The proceeding is one of three being conducted in connection with the San Bruno explosion. The other two are to determine a penalty for violations that led to the San Bruno event and to consider alleged violations in pipeline classifications.
San Carlos Public Works Director Jay Walter said the city received the emails after CPUC staff sought and won an order from commission administrative law judges requiring PG&E to disclose to the staff some internal emails related to discrepancies in pipe records.
In addition to giving the emails to the CPUC investigators, the utility voluntarily released them to San Carlos, Chord said.
"This is about the culture PG&E is trying to build that puts
safety first and encourages employees to come forward with questions or issues," Chord said.
Maltbie said, however, that PG&E had never disclosed the emails to San Carlos officials in previous meetings and discussions, including a Sept. 16 conversation in which a PG&E official allegedly assured the city that Line 147 was safe.
"They had no intention of releasing the information if not ordered to by the PUC," he said.
The engineers' names and some details about the pipe specifications were blacked out of the email copies given to the city.
The city manager said he hopes the next steps will be that PG&E will provide more information on the pipe and that the CPUC will hold hearings on the safety of the pipe. City representatives met with a CPUC staff member today to convey their concerns, he said.
There will also be another hearing before Miram in Superior Court on Oct. 24.
Chord said the utility believes Line 147 is safe because it was hydro tested with high-pressure water in 2011 and also given metallurgy tests after a leak was repaired last year.
She said city residents are currently receiving adequate natural gas supplies, but the utility hopes to be able to reactivate the pipe before winter to meet the increased energy demand during cold weather.
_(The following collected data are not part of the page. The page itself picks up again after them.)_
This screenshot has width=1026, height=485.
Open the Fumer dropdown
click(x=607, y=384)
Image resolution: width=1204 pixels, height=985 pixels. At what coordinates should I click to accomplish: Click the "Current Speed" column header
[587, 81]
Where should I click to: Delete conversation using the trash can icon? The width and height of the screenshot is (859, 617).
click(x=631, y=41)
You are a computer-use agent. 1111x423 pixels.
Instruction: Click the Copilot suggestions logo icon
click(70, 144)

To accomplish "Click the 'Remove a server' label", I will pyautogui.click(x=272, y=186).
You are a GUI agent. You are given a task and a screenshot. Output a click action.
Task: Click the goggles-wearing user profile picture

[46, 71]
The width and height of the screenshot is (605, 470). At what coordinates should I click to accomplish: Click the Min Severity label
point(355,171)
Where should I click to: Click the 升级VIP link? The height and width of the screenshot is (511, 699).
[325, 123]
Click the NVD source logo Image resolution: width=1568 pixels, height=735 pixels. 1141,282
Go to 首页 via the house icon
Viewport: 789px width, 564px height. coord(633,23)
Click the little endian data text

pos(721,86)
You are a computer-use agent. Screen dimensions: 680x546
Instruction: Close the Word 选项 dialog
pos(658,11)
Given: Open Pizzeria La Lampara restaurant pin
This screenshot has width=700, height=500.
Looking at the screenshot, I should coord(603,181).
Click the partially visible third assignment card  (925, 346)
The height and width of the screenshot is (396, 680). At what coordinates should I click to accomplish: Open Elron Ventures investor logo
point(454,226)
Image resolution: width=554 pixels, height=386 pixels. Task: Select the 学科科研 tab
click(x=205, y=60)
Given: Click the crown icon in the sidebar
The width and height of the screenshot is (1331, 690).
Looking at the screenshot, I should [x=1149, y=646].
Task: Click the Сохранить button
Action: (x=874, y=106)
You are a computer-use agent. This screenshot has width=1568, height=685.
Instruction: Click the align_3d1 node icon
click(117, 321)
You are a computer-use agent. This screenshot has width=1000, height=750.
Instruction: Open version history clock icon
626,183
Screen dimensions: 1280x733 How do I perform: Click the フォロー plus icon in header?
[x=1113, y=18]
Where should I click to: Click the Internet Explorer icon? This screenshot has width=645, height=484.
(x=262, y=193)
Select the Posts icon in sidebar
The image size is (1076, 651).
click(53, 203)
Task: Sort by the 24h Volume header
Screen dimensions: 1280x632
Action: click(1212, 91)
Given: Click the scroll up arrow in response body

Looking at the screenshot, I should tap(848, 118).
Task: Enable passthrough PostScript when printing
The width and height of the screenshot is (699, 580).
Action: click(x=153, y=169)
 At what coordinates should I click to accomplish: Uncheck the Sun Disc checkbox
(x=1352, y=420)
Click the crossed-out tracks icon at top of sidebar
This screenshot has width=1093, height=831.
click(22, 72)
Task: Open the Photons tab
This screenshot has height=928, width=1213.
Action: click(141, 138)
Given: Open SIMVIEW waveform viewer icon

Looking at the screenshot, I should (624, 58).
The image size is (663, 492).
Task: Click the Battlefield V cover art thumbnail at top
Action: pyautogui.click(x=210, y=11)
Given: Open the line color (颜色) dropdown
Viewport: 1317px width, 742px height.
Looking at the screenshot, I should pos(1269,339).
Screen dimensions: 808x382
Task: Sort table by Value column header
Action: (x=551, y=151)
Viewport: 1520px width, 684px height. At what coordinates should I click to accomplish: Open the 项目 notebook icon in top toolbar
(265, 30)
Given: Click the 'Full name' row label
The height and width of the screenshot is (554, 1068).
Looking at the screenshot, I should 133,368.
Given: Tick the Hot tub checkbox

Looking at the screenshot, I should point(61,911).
Mayor Bob Grassilli said in a statement, "I am thankful that PG&E shut the line down on Sunday in compliance with Judge Miram's order, and with the compromise plan that has been reached, for now.
"We appreciate the effort PG&E has taken to achieve this shutdown condition, as it also minimizes the impact and risk to our residents," Grassilli said.
Meanwhile, San Bruno city leaders are stunned by what has unfolded in San Carlos.
San Bruno City Manager Connie Jackson is committed to pipeline safety.
"This can't happen again, we don't want anyone to experience what happened in San Bruno," she said.
Jackson said it's disheartening to learn PG&E has known about safety concerns in San Carlos for more than a year, but the emails and information are just now surfacing. Jackson is now drafting a letter she plans to send to cities all over California urging city leaders to pressure PG&E to reveal what else it knows.
NBC Bay Area's Jean Elle contributed to this report.